A LC 140/2011 detalha as atribuições administrativas de cada ente federativo em matéria ambiental, promovendo um modelo de federalismo cooperativo. Ela estabelece, por exemplo, as competências específicas para o licenciamento ambiental e a fiscalização, buscando evitar sobreposições e conflitos entre os entes federativos.

Aplicabilidade das normas constitucionais

As normas constitucionais possuem diferentes graus de aplicabilidade e eficácia, sendo classificadas em três categorias principais:

  • eficácia plena
    • As normas constitucionais de eficácia plena são as que podem ser aplicadas de imediato, como a instituição da língua portuguesa como idioma oficial (CF/88, art. 13).
  • eficácia contida
    • As normas constitucionais de eficácia contida também têm aplicabilidade imediata, mas seu alcance pode ser restringido pela lei ordinária, como no art. 5º, XIII:

    é livre o exercício de qualquer trabalho, ofício ou profissão, atendidas as qualificações profissionais que a lei estabelecer.

  • eficácia limitada
    • As normas constitucionais de eficácia limitada são as que dependem de complementação de outras normas para serem aplicadas, como no parágrafo único do art. 23 da CF/88, que define normas sobre a competência comum da União, dos Estados, do Distrito Federal e dos Municípios:

    Leis complementares fixarão normas para a cooperação entre a União e os Estados, o Distrito Federal e os Municípios, tendo em vista o equilíbrio do desenvolvimento e do bem-estar em âmbito nacional.
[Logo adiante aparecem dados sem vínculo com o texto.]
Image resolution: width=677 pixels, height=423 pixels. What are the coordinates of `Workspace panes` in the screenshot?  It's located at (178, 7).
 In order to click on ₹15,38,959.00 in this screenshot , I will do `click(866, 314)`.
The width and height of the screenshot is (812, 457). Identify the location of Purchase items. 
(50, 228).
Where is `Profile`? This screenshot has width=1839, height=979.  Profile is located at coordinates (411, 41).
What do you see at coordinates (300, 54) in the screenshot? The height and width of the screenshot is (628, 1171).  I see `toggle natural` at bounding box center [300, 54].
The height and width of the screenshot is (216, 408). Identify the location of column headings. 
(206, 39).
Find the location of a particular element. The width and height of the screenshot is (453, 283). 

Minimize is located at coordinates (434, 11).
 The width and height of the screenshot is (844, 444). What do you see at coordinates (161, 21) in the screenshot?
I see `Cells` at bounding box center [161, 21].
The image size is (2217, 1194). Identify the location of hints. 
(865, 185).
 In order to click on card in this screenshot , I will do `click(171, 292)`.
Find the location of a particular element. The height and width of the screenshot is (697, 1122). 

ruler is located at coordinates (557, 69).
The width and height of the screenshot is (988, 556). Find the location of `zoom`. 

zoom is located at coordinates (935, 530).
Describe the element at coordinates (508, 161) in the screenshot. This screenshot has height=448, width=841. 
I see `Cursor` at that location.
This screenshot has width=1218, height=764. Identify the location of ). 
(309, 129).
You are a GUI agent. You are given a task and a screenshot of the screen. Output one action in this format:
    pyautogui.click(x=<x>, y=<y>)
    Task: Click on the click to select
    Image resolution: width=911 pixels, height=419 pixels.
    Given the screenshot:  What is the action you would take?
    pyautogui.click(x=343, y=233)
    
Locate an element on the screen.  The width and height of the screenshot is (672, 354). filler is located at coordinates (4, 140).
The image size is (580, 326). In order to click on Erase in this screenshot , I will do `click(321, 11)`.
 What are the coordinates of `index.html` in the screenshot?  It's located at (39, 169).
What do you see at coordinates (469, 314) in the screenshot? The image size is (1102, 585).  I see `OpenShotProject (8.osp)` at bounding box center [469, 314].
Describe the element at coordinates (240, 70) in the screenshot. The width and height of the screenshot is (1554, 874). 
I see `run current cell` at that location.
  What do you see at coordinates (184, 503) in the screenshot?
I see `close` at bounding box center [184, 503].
Lei Complementar nº 140/11

LC 140/11

Art. 1º Esta Lei Complementar fixa normas, nos termos dos incisos III, VI e VII do caput e do parágrafo único do art. 23 da Constituição Federal, para a cooperação entre a União, os Estados, o Distrito Federal e os Municípios nas ações administrativas decorrentes do exercício da competência comum relativas à proteção das paisagens naturais notáveis, à proteção do meio ambiente, ao combate à poluição em qualquer de suas formas e à preservação das florestas, da fauna e da flora.